== What this task involves ==
Check the material that follows for the word "agent" and say how many lines contain it, with no other words.

* * * *

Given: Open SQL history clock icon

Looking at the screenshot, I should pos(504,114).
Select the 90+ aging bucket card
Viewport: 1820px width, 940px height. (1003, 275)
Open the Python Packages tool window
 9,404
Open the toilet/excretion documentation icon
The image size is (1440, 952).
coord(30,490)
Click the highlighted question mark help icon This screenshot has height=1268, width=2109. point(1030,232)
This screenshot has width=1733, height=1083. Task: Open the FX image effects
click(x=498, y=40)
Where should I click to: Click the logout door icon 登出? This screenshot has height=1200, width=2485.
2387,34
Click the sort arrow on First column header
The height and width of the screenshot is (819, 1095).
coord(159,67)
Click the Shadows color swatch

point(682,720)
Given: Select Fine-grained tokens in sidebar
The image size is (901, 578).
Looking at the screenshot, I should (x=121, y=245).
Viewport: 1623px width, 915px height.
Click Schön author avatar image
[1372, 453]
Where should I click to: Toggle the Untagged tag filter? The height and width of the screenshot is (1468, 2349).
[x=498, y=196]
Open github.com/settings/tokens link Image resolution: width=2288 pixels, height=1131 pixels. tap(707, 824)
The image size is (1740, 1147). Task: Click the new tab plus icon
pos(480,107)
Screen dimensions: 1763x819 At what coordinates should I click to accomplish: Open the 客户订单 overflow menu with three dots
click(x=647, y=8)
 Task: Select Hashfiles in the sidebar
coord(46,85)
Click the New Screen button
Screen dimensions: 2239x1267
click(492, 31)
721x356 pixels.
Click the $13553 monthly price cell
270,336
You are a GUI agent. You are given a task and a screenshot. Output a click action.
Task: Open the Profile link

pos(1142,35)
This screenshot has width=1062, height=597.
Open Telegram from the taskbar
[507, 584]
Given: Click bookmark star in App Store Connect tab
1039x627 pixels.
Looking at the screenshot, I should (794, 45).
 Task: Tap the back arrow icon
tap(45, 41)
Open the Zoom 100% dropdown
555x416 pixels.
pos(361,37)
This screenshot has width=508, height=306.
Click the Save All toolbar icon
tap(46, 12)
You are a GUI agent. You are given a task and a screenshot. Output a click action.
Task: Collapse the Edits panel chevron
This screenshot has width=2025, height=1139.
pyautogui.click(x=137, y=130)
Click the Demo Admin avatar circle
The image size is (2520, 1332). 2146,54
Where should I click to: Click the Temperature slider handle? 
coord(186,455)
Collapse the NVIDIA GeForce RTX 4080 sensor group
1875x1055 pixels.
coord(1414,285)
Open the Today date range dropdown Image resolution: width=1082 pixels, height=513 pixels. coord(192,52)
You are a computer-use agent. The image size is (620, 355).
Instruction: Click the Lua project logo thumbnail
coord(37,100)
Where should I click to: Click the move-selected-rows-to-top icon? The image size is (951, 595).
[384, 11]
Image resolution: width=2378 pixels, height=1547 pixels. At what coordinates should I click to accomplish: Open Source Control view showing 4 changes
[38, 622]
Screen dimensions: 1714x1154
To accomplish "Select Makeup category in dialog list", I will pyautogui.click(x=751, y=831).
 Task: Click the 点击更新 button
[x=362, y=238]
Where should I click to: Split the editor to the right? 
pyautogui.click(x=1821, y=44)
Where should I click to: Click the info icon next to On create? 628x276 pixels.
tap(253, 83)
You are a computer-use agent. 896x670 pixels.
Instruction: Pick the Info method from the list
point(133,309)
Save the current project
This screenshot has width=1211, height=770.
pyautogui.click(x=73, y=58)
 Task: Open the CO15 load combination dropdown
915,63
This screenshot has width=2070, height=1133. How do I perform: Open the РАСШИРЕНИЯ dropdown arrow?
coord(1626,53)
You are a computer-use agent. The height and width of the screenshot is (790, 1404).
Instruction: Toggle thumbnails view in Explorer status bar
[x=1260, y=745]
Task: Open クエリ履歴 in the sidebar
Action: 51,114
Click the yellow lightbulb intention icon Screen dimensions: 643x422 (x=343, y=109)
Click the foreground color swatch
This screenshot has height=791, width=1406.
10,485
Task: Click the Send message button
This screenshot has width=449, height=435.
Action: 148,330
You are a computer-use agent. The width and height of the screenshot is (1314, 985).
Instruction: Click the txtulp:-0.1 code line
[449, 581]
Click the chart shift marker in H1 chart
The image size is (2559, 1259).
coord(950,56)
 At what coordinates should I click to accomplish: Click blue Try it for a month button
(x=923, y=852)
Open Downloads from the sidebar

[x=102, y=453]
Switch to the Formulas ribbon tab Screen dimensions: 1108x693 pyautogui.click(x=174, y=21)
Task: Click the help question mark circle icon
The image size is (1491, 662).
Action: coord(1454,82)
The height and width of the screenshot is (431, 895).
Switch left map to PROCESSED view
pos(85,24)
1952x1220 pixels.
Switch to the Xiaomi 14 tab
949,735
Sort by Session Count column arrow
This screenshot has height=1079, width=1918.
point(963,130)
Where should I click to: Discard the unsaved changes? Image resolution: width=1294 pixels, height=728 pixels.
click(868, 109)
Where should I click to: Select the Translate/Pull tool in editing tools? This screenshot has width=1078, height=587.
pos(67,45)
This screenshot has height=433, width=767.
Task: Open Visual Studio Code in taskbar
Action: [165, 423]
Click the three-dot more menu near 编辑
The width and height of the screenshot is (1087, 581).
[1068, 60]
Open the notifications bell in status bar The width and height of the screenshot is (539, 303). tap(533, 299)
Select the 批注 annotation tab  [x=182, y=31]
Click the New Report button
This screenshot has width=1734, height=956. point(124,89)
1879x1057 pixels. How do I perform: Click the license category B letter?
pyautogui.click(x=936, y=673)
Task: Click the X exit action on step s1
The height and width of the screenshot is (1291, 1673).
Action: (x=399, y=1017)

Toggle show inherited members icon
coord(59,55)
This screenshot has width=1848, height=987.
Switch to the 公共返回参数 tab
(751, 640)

* * * *

== Response area ==
6